06/12/2019 | Press release | Distributed by Public on 06/12/2019 09:23
Raymond A. MacDougall
A team led by Rice University bioengineers with support from the National Institute of Biomedical Imaging and Bioengineering (NIBIB) used bone engineered in a shape defined by a 3D-printed mold and grown alongside the ribs of sheep to successfully replace a portion of the animals' jaw bones. The researchers hope to develop the tissue regenerative procedure for human application so that craniofacial injuries could be treated with bony tissue grown alongside natural bone rather than removing bone from elsewhere in the body for grafting and implantation.
'Restoring bone structure lost to injury or disease is an important target for tissue engineering research,' said Šeila Selimović, director of the NIBIB program in Technologies for Tissue Chips, Engineered Tissues, and Biosensors and Physiological Detectors. 'The research applies a complex process that makes innovative use of biomaterials and tools such as 3D printing to generate bony tissue for jaw reconstruction.'
The human jaw sustains repetitive force while biting and chewing a varied solid-food diet. Sheep use similar biomechanics to macerate feed pellets and hay. A set of muscles connected to bone work in combination, pivoting the lower jaw-or mandible-up and down and from side to side. When injury or disease causes jaw damage and tissue loss, bone implants are sometimes required to reconstruct the jaw, which must be able to replicate this hard-working anatomical structure.
A multi-institution team, led by bioengineer Antonios Mikos, Ph.D., the Louis Calder Professor of Bioengineering and Chemical and Biomolecular Engineering at Rice University and a director of the NIBIB-funded Center for Engineering Complex Tissues, performed the sheep study based on the team's vision of a process, called biomaterials-aided mandibular reconstruction. Among the team are members from the University of Texas Health Science Center at Houston.

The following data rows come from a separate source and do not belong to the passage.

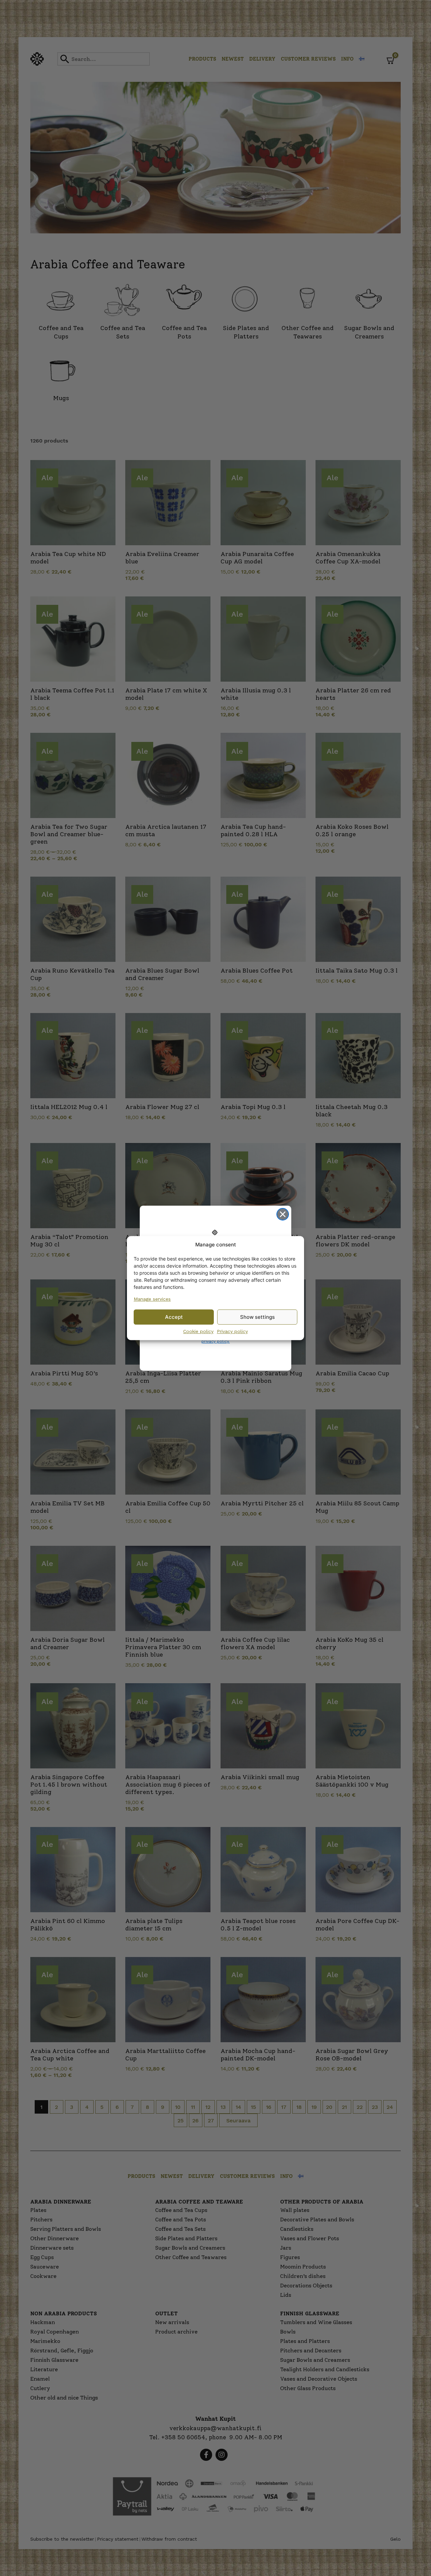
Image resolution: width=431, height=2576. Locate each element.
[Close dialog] (283, 1214)
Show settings (257, 1317)
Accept (174, 1317)
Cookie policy (198, 1331)
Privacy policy (232, 1331)
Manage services (152, 1299)
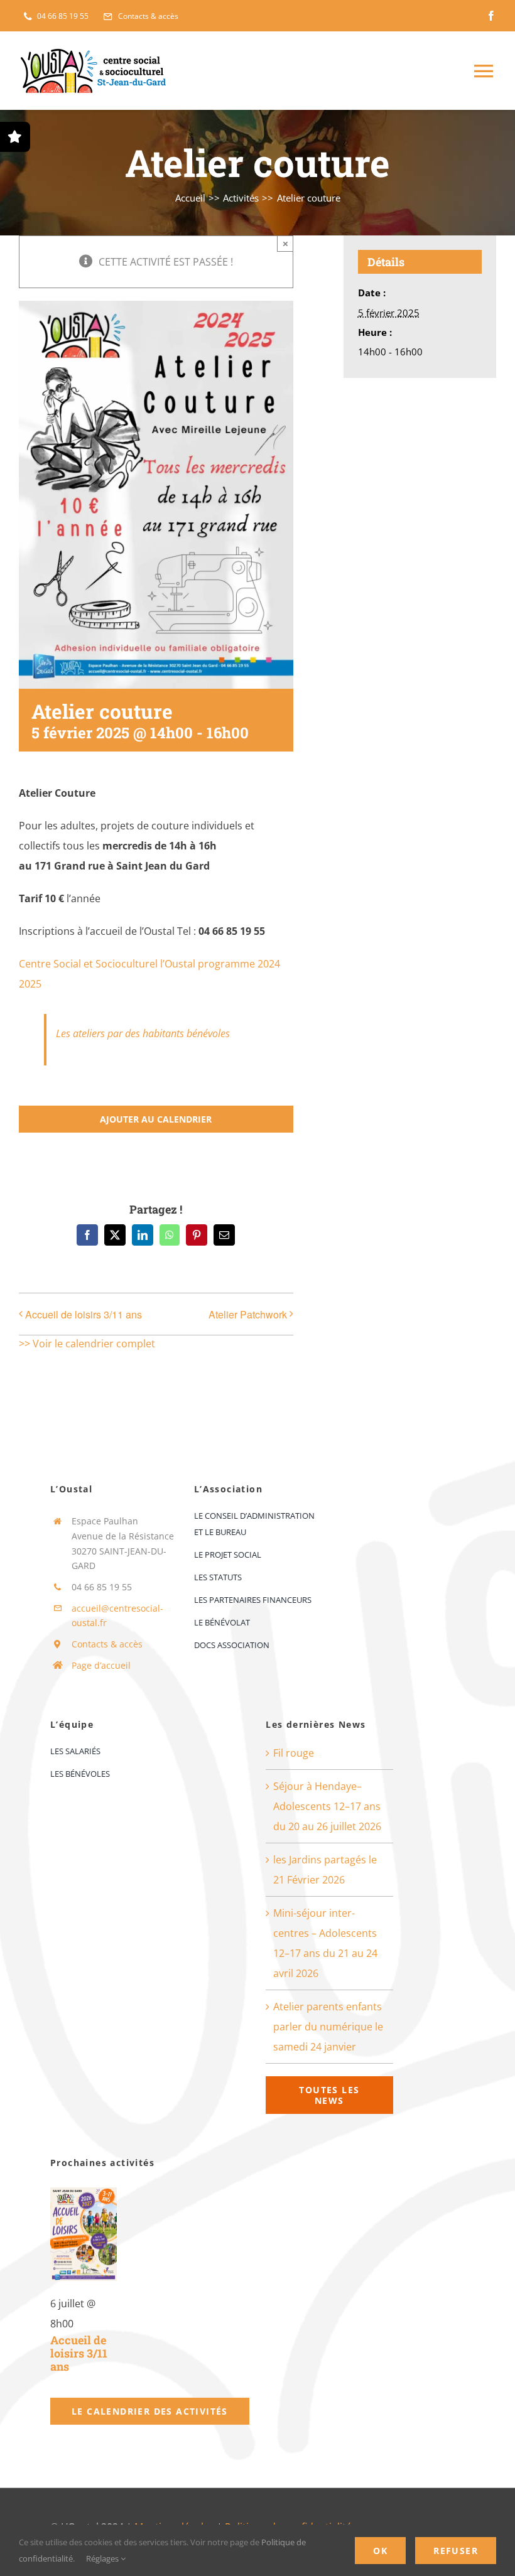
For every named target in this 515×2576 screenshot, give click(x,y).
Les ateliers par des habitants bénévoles (143, 1033)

'We have been gratified to contribute a regenerative solution for the potential treatment of craniofacial defects,' Mikos said. 'This work is testament to the value of team science.'
In their study, published in the March 18, 2019, Proceedings of the National Academy of Sciences, the researchers created rectangular defects in the lower jaw of six sheep. They used a spacer, which temporarily preserved the shape of the jaw at the defect site, and produced 3D printed molds, called bioreactors, used to grow replacement bone tissue. They filled the bioreactors with either a biocompatible ceramic or with crushed bone, anticipating that each material would be a good medium for growth of replacement tissue.

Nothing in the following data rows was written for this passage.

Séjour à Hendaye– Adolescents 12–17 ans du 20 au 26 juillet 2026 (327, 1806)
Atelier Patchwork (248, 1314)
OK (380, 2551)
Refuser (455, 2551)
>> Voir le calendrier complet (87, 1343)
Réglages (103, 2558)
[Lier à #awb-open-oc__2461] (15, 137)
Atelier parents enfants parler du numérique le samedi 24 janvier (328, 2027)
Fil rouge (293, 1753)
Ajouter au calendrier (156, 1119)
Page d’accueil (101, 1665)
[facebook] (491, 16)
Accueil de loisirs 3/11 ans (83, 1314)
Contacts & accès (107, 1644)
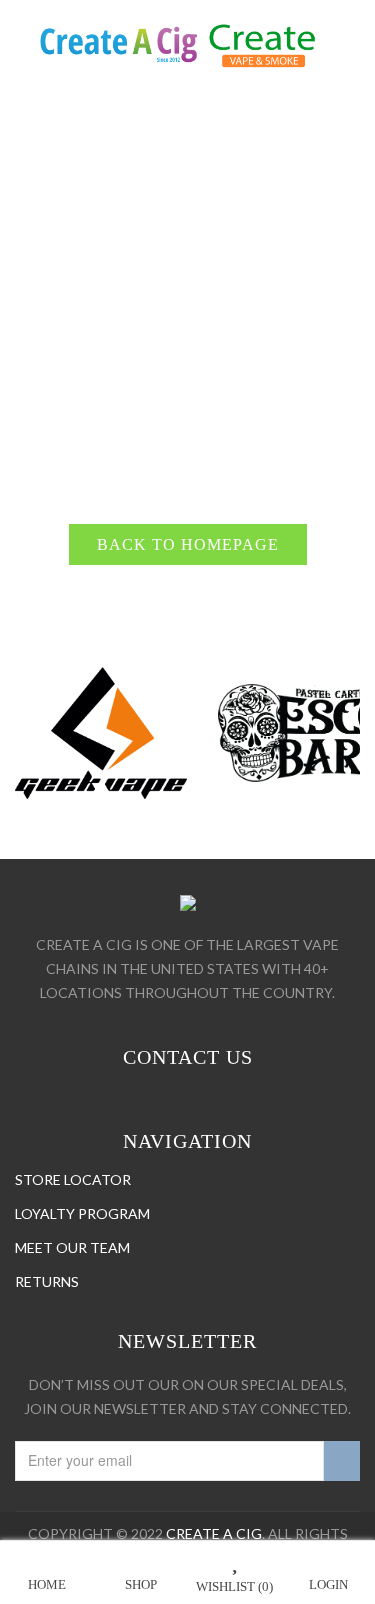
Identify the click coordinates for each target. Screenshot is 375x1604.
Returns (47, 1281)
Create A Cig (214, 1533)
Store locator (73, 1179)
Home (47, 1584)
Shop (141, 1584)
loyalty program (82, 1213)
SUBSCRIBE (342, 1461)
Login (328, 1584)
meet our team (72, 1247)
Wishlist (234, 1586)
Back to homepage (188, 544)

The researchers implanted four bioreactors in each sheep, next to rib bones with exposed periosteum, a layer of vascularized connective tissue that surrounds bones. Bone tissue was then allowed to grow from the periosteum into the bioreactor during a period of nine weeks. After that time, the researchers removed the spacers from the lower jaws and implanted the bioreactor-grown tissue in their place. Researchers found that the two materials grown in the bioreactors that were initially filled with either the ceramic or crushed bone were sufficient for implantation, however, the tissue grown from crushed bone had mechanical properties more similar to natural bone so they used these in the ultimate implantation procedure.
Twelve weeks after implantation of the bioreactor-grown tissues in the jaw, the researchers observed that the new bone knitted to the natural bone and that soft tissue grew to cover the wound site. The results demonstrated that viable bone tissue that could substitute for grafts taken from one's leg, the current clinical procedure, could be made from bony materials grown with 3D printed bioreactors.
The research was supported in part by NIBIB (EB023833), the National Institute of Dental and Craniofacial Research (DE027586), the National Institute of Arthritis and Musculoskeletal and Skin Diseases (AR071258 and AR067606), all parts of the National Institutes of Health, as well as by an NIH-cosponsored Armed Forces Institute of Regenerative Medicine grant (W81XWH-14-2-0004). Additional support for the research came from the Osteo Science Foundation, the Barrow Scholars Program, and the Robert and Janice McNair Foundation.
Biomaterials-aided mandibular reconstruction using in vivo bioreactors. Tatara AM, Koons GL, Watson E, Piepergerdes TC, Shah SR, Smith BT, Shum J, Melville JC, Hanna IA, Demian N, Ho T, Ratcliffe A, van den Beucken JJJP, Jansen JA, Wong ME, Mikos AG. Proc Natl Acad Sci U S A. 2019 Mar 18.